[Records for pointing at text and elements]
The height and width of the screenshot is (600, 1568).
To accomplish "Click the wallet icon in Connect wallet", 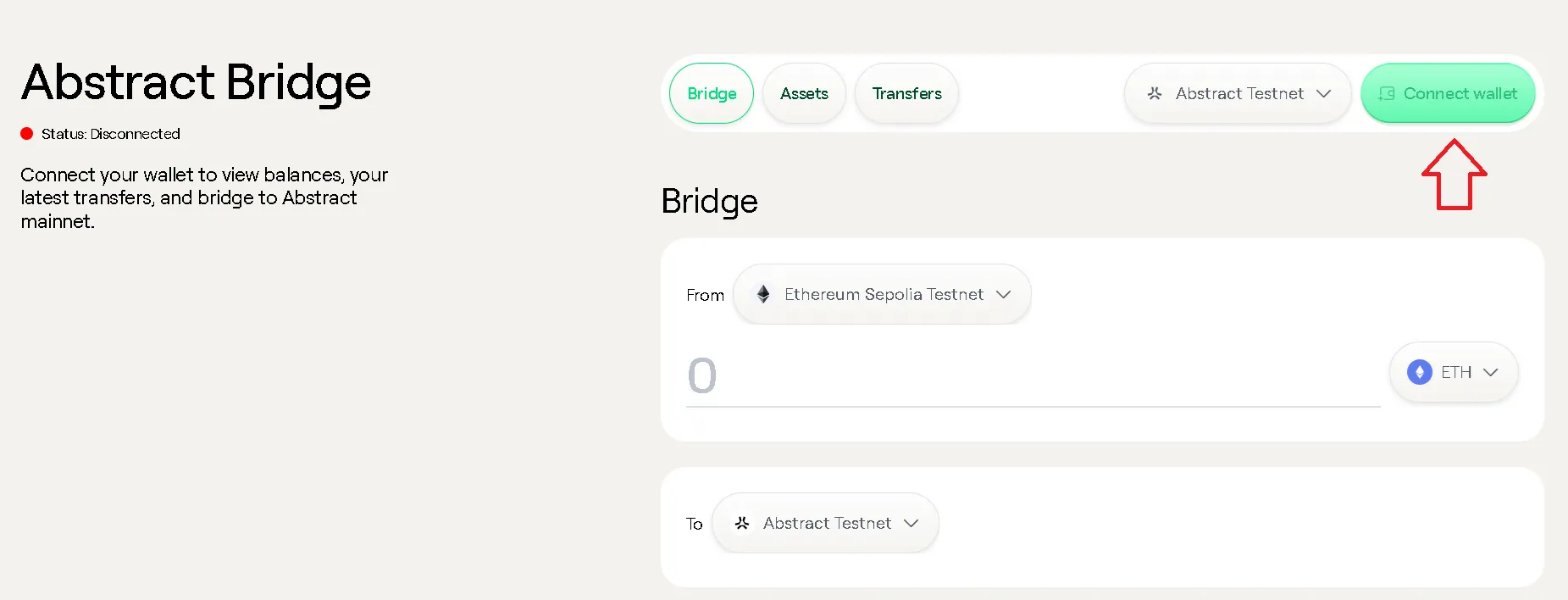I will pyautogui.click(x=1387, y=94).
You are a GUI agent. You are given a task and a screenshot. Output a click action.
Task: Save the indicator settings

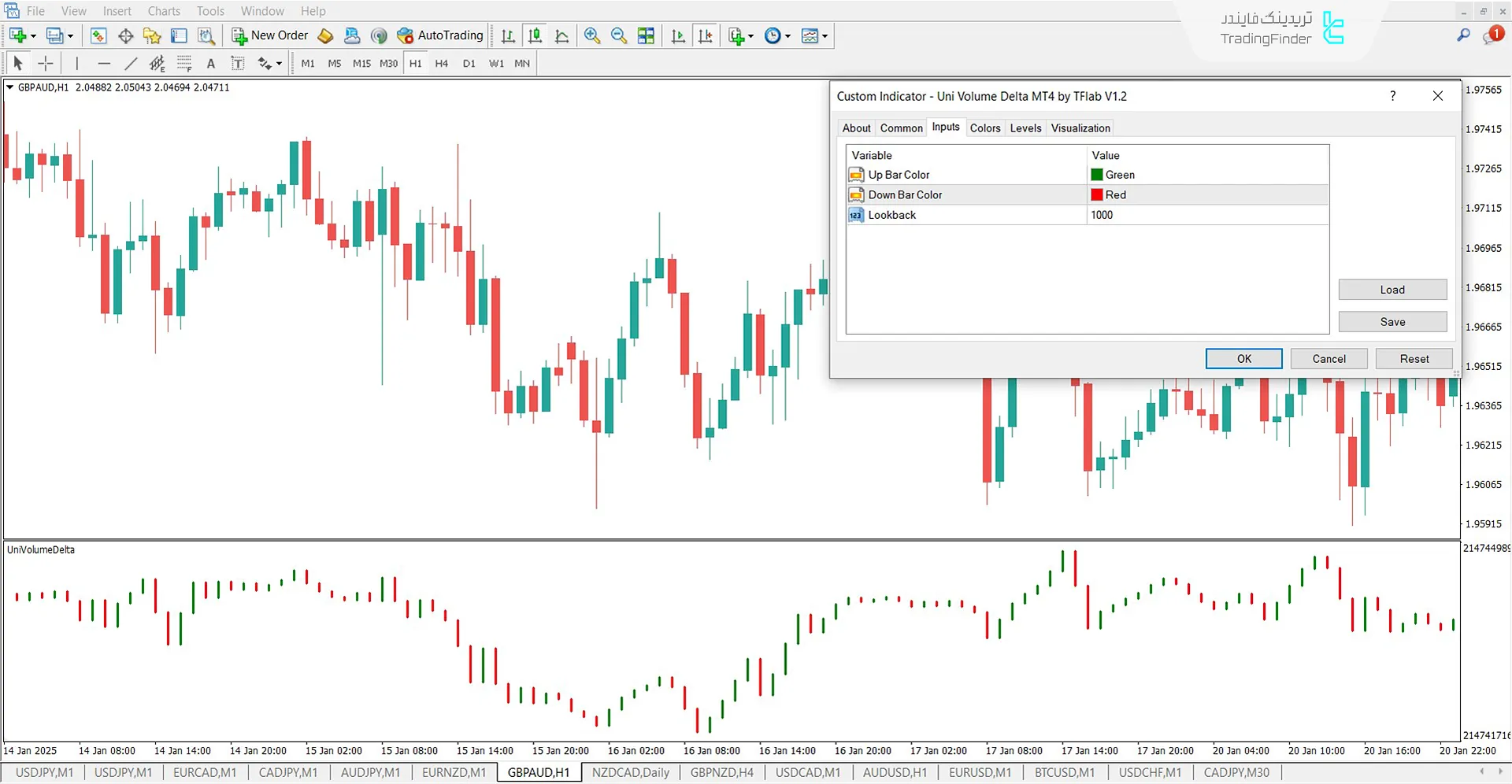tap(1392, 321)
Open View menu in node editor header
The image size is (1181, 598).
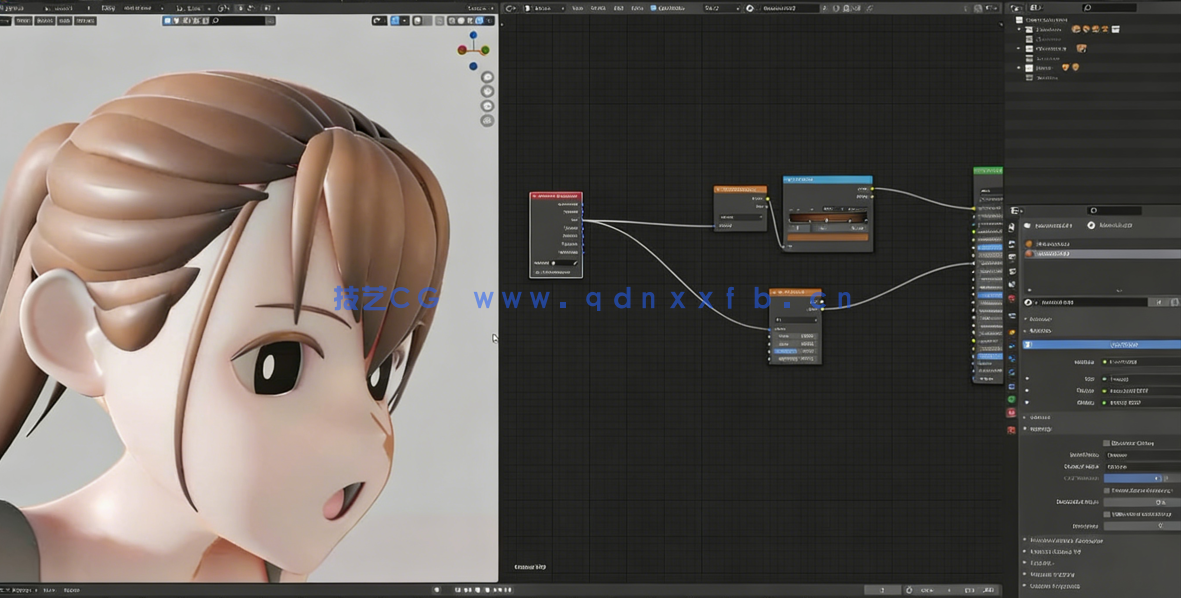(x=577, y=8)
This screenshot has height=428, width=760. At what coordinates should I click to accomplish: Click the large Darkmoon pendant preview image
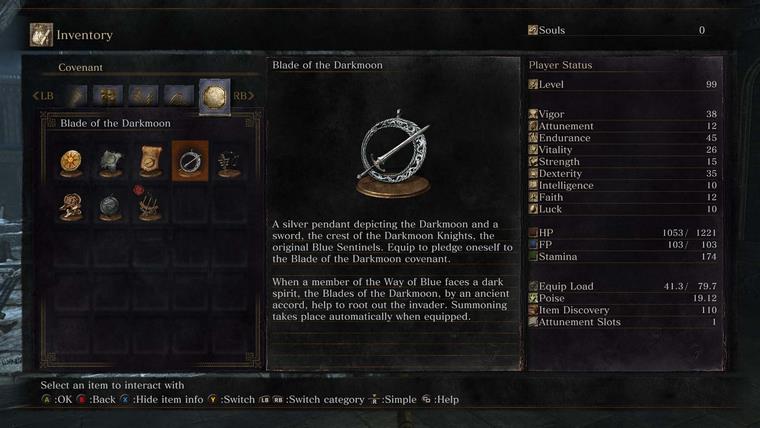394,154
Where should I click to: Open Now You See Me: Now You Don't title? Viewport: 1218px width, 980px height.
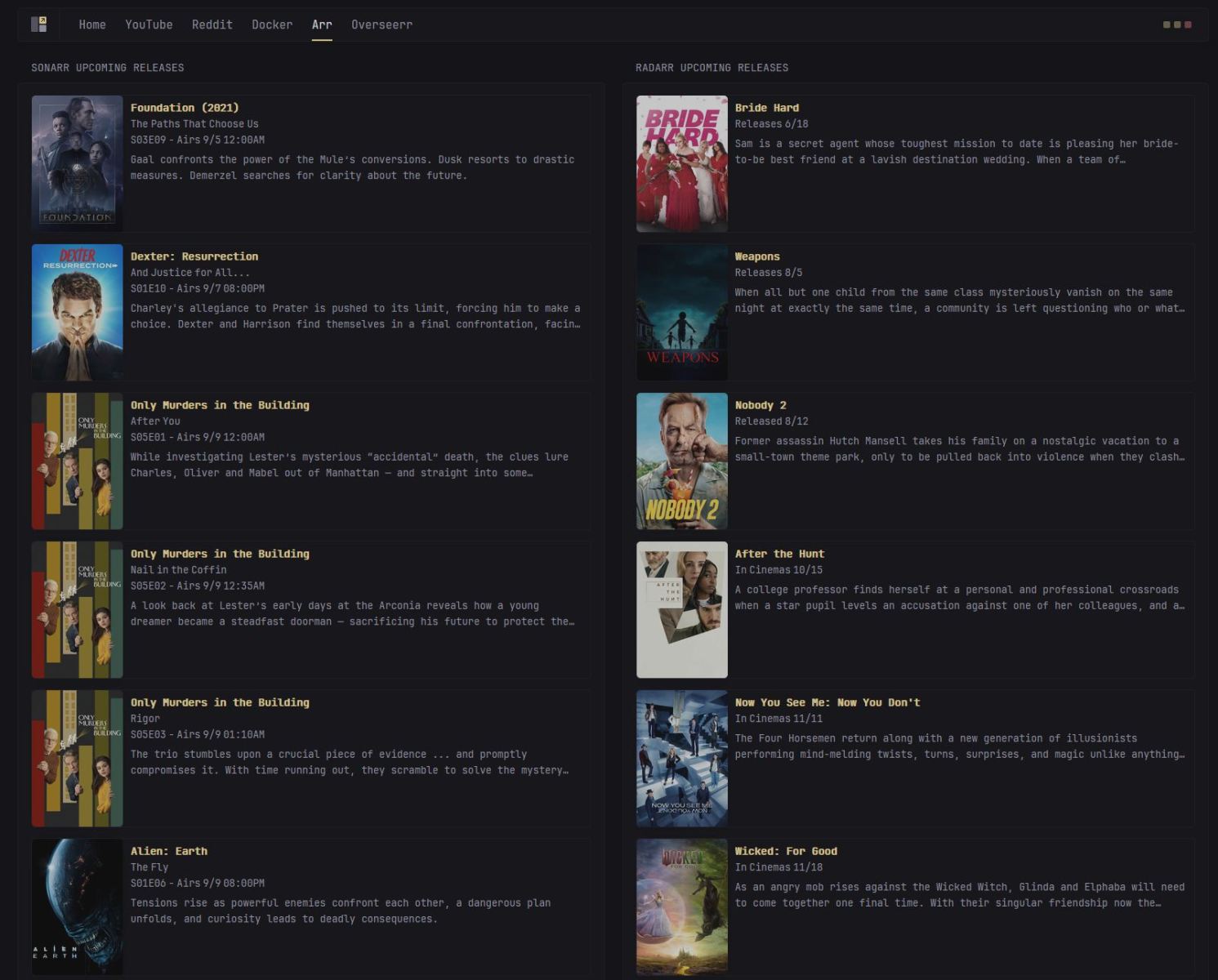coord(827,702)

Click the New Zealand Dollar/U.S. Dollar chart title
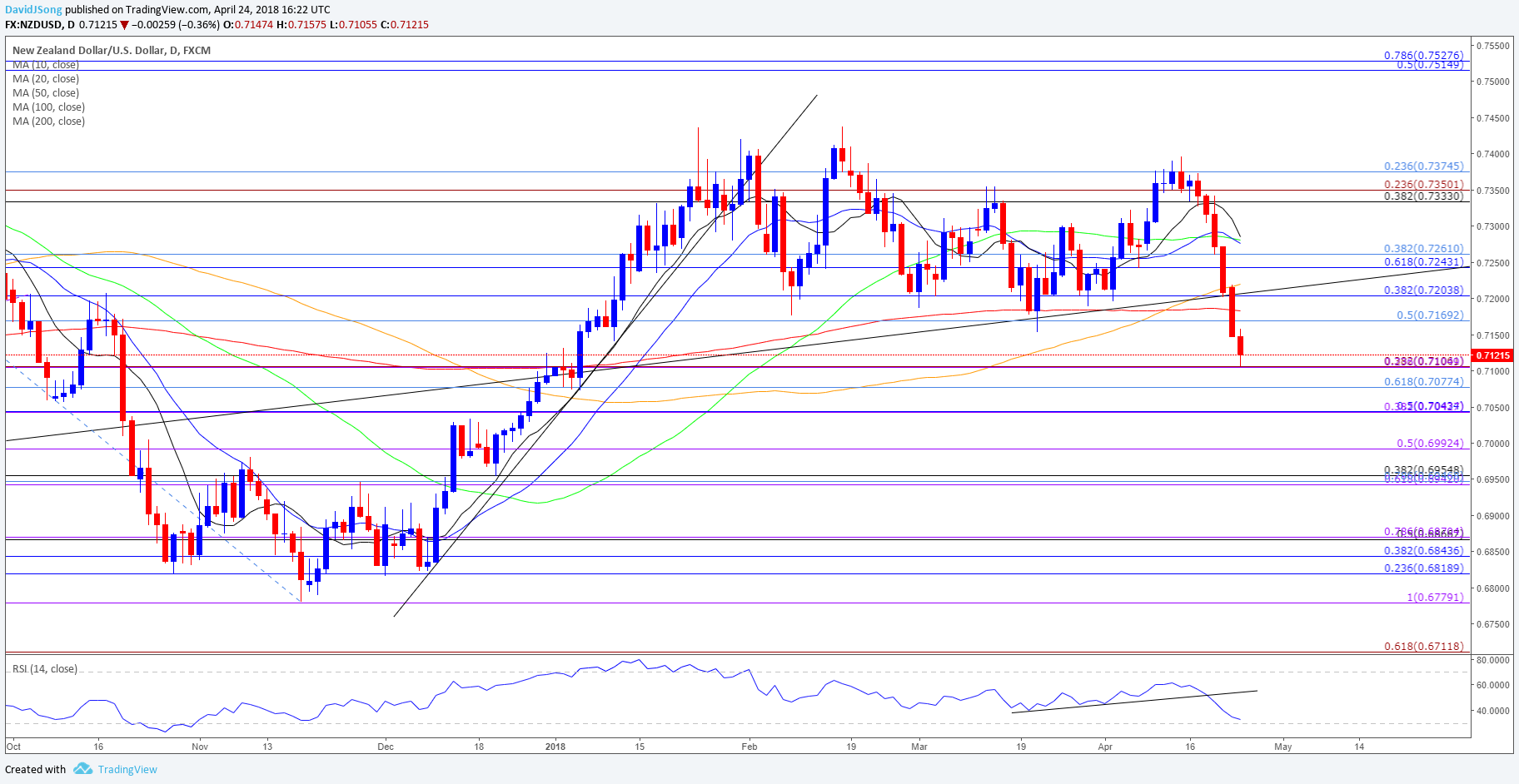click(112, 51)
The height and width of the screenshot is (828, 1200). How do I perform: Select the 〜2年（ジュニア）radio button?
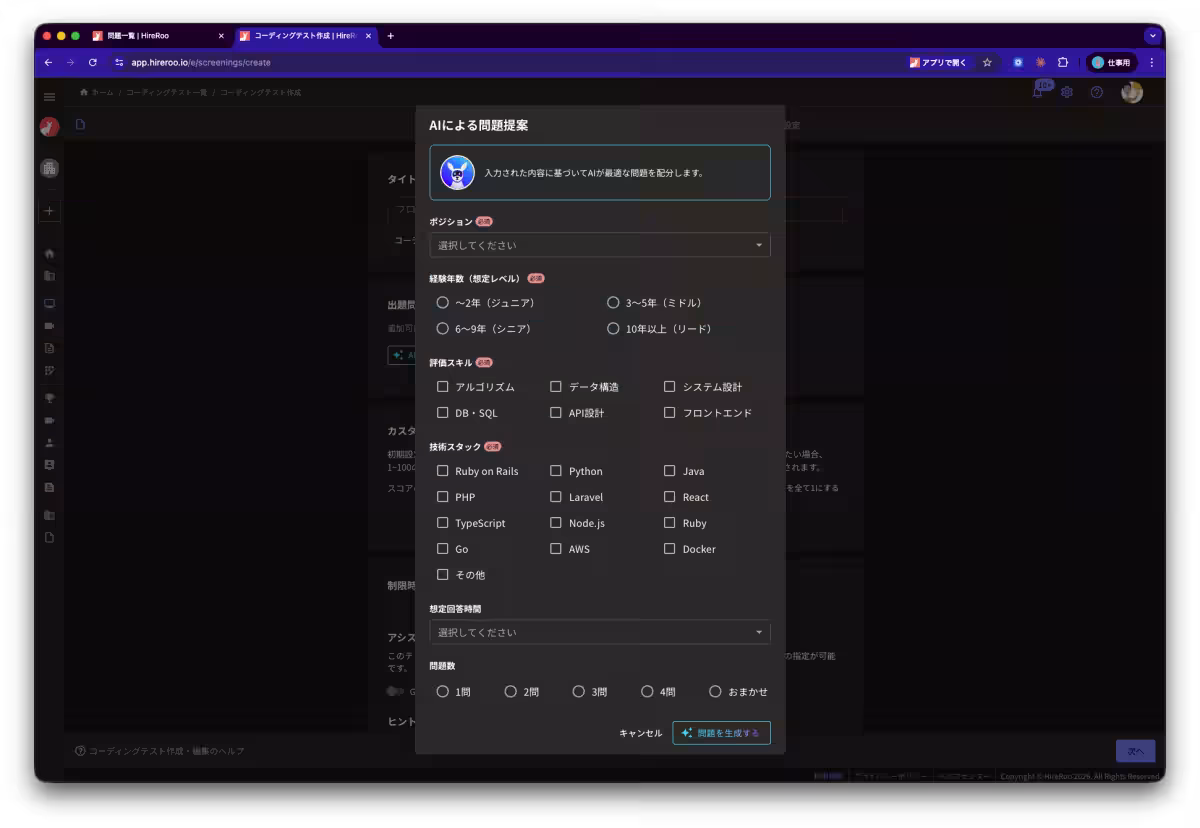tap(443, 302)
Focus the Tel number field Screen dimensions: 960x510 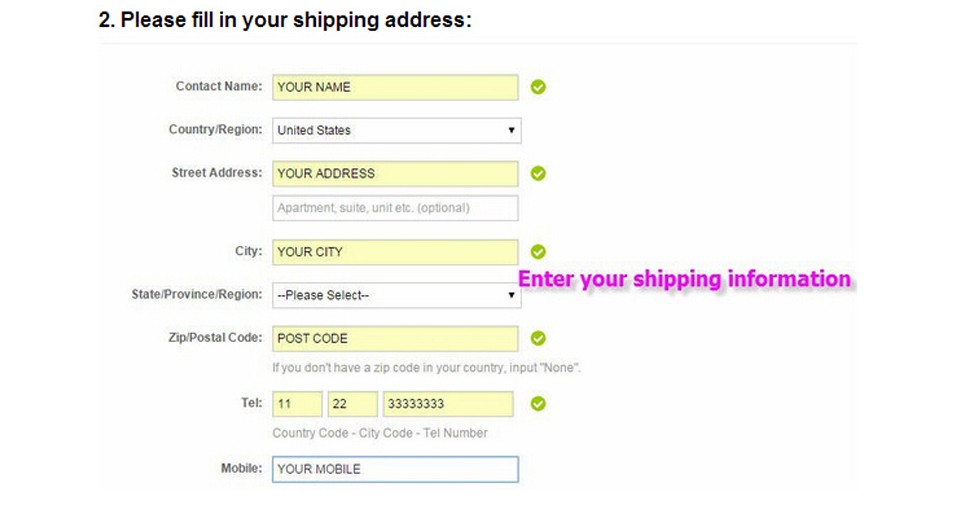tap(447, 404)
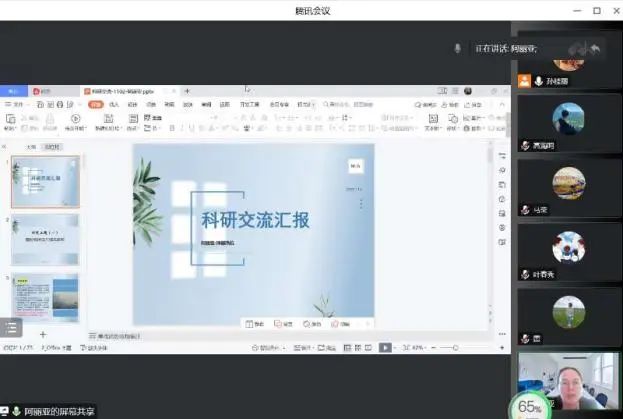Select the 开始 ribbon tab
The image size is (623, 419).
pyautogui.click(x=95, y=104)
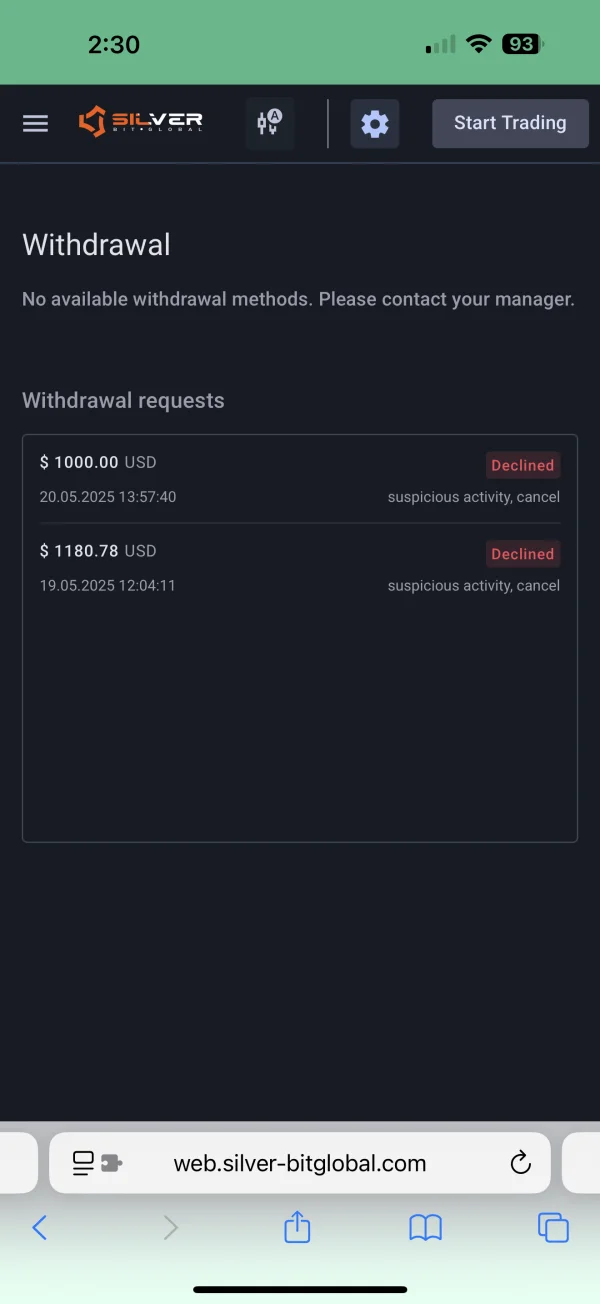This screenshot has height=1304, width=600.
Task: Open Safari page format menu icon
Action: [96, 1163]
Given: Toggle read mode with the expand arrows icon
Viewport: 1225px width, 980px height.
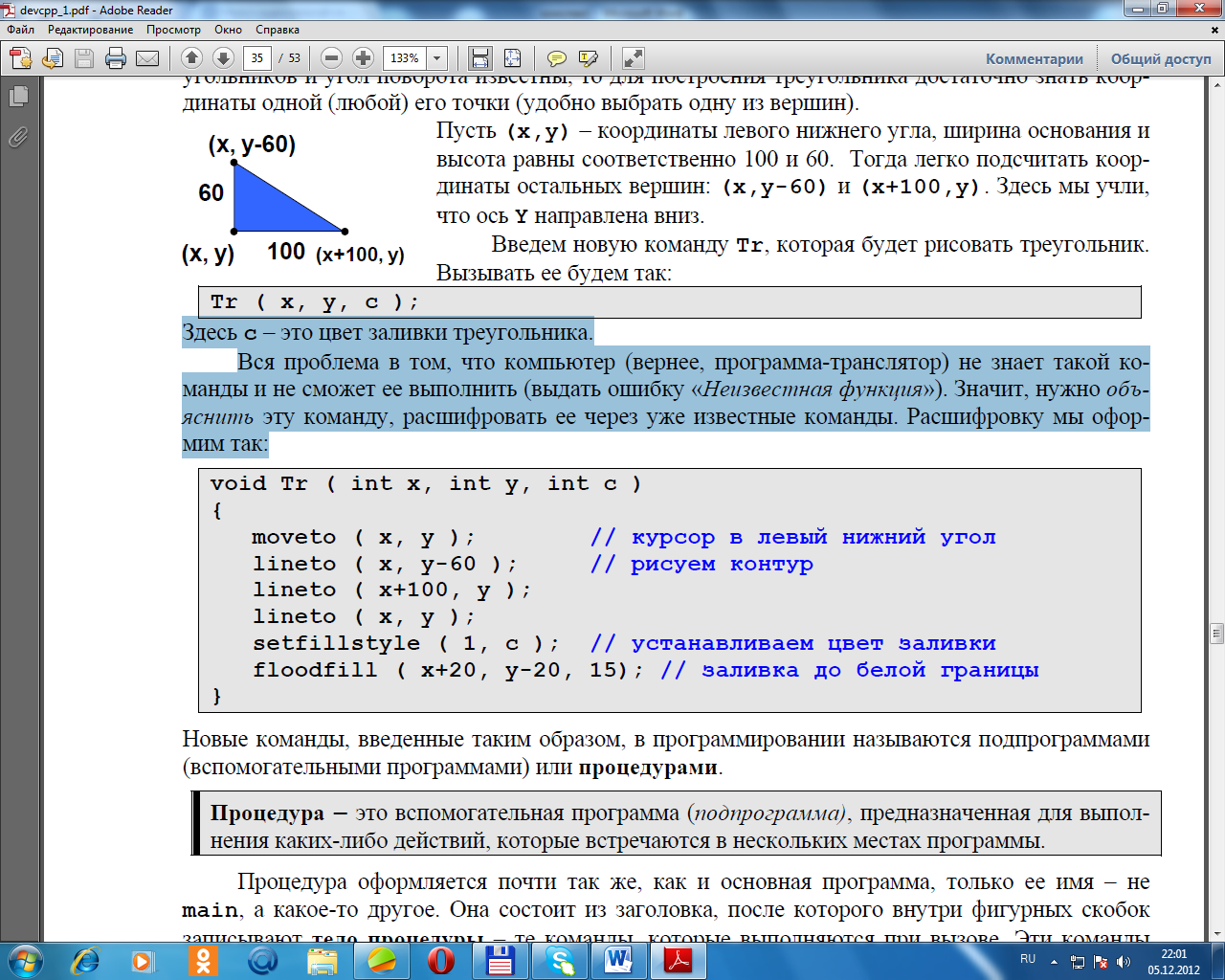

* Aim of the exercise:
Please copy the records between the lines holding "Where should I" and "tap(443, 302)", inclusive, swapping "radio button" for "checkbox" and leaving the pictures out.

* Full output:
Where should I click to: Open Now You See Me: Now You Don't title? Viewport: 1218px width, 980px height.
coord(827,702)

Click the New Zealand Dollar/U.S. Dollar chart title
click(112, 51)
The height and width of the screenshot is (828, 1200). How do I perform: Select the 〜2年（ジュニア）checkbox?
tap(443, 302)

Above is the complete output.